Multiple people cried and hugged each other outside of a Travis County courtroom on Friday after a jury found Meechaiel Criner guilty of capital murder in the April 2016 death of dance freshman Haruka Weiser.
Before Criner’s sentencing, Thomas Weiser spoke directly from the stand to Criner and said Weiser’s spirit and her bright face prevailed. Weiser said Haruka did not choose to sacrifice herself, but that she didn’t die in vain.
“What can a father say to the one who killed his daughter?” Weiser said. “What could possibly make a difference to you? You killed my daughter. You brutally raped her and then you mercilessly killed her. May God have mercy on your soul.”
Weiser said the parole board for Criner will need to build a new room to hold all of the letters he plans on sending them to discourage them from letting Criner free.
“For the rest of my life, I’ll be reminding the Texas state board of paroles and pardons that (Criner) should never be released,” Weiser said. “It's my duty as Haruka’s father and my responsibility to the citizens of this state.”

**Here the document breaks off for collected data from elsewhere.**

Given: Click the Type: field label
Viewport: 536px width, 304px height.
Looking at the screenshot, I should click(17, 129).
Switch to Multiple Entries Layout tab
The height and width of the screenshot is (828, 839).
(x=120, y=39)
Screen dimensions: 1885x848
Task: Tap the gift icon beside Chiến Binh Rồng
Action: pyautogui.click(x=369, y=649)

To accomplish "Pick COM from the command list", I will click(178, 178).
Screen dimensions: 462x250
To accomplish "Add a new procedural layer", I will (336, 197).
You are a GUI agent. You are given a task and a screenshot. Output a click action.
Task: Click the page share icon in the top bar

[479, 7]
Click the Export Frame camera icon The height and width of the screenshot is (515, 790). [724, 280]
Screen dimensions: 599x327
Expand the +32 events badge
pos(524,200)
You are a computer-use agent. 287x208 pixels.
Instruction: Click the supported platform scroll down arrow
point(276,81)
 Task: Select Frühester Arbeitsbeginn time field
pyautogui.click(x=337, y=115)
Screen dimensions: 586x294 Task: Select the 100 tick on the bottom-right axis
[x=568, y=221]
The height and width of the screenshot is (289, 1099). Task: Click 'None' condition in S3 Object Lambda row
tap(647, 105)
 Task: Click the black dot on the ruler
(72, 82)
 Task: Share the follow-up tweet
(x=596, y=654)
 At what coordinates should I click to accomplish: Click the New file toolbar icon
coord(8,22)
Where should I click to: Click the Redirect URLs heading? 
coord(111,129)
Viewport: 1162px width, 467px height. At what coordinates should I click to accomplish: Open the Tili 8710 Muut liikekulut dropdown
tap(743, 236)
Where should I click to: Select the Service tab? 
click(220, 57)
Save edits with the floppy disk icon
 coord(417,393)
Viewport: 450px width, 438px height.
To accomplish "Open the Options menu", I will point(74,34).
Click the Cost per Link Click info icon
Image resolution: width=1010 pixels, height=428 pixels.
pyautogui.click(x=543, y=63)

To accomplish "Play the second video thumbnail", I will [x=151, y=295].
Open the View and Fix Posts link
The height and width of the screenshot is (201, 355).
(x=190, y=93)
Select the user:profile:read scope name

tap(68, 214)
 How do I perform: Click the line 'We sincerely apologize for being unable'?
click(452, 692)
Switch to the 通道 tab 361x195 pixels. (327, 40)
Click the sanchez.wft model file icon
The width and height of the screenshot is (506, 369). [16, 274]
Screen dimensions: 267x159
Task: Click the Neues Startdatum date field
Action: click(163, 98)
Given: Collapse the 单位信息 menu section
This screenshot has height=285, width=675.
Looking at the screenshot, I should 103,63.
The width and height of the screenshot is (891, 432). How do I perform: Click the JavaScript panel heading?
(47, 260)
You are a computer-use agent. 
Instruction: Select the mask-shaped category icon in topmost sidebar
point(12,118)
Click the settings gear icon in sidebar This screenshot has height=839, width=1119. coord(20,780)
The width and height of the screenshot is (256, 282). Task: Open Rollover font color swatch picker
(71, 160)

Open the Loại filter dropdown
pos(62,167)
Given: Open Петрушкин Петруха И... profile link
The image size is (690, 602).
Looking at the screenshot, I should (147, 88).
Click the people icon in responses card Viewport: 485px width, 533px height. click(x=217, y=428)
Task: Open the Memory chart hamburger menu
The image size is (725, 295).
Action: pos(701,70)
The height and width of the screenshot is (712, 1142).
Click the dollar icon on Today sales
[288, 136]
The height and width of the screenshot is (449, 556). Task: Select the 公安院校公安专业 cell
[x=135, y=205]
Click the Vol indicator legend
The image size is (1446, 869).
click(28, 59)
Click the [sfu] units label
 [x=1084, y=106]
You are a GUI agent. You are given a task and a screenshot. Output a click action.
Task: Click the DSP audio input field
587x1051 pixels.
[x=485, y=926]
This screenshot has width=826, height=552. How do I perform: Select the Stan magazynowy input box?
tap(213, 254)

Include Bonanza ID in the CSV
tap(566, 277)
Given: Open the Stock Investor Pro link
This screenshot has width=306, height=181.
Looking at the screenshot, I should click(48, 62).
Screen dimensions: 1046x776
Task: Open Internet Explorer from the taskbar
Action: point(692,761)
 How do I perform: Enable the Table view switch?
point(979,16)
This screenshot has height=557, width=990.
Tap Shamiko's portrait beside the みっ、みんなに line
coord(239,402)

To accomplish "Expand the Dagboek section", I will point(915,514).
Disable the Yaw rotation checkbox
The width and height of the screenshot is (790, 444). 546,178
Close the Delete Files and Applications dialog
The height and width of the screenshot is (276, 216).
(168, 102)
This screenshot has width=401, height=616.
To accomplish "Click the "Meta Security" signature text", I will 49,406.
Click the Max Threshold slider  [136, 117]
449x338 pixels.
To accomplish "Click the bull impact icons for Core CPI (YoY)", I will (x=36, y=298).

Joell Sullivan-McNew, vice president of SafeHorns, said she had devoted the past two years to following Criner’s trial and she was grateful for the jury’s guilty verdict. SafeHorns, which was founded in response to Weiser’s death, is a coalition of parents and community members promoting increased security on campus.
“I believe that he definitely had a fair trial … and I’m so grateful for the jurors,” McNew said. “I agree with her father, that I believe 100 percent that they stopped a predator, an animal, living on our campus. I’m sure it was an extremely difficult decision.”
The jury foreman said the jury took more than 10 hours to review the evidence because they wanted to make sure the state had proved their case beyond a reasonable doubt.
“There was just way too many things that lined up to be coincidences,” the jury foreman said. “When you combine all of the elements together, to be a coincidence at that point, it just becomes so implausible, it's unbelievable."
During the press conference after the verdict was announced, prosecutor Victoria Winkeler said the verdict was about getting justice for Weiser’s family and showing everybody how special Weiser was to those who knew her.
“We just hope that what happened here today can maybe even just a little bit help the Weiser family move on,” lead prosecutor Guillermo Gonzalez said. “I want to thank the very hard work that the jury did in this case. They reached an appropriate verdict through a lot of hard work, so we really, really appreciate that.”
Ariel Payan, Criner’s lead defense attorney, said they would be appealing the verdict, but had no further comment.
Abigail Rosenthal contributed to this reporting.